Review request changed
  1. Ship It!
  2. I'd be a fan of explicitly passing return_bytes=False here with an explanation; ie: the payload, which becomes working_dir or command can contain unicode chars as parts of path names or command argument values.
    That said, there is 1 caller, and that caller doesn't use these tupe slots at all:

    $ git grep -n "\.parse_request" -- src/
    src/python/pants/pantsd/    _, _, arguments, environment = NailgunProtocol.parse_request(self.request)

    So can the new return_bytes parameter just be dropped wholesale and the bytes never decoded?

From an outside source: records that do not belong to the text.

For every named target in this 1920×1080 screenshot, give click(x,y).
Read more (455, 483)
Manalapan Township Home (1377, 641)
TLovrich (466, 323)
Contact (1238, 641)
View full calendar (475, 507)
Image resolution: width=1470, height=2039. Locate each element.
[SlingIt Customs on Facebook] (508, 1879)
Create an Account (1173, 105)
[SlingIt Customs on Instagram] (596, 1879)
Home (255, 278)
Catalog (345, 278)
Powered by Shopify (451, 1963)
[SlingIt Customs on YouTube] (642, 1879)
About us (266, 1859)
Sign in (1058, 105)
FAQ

    1. I think the decode() is failproof for any future cases of this being used. Having said that, since that future is not here currently - happy to remove the decode altogether with a TODO of adding it back in if there was a caller in the future that needed it.

    2. The TODO seems like the best path to me.  At this low layer there is no telling what constitutes the byte stream and its really only the particular nailgun application riding above that knows its safe to decode the bytes in a particular way.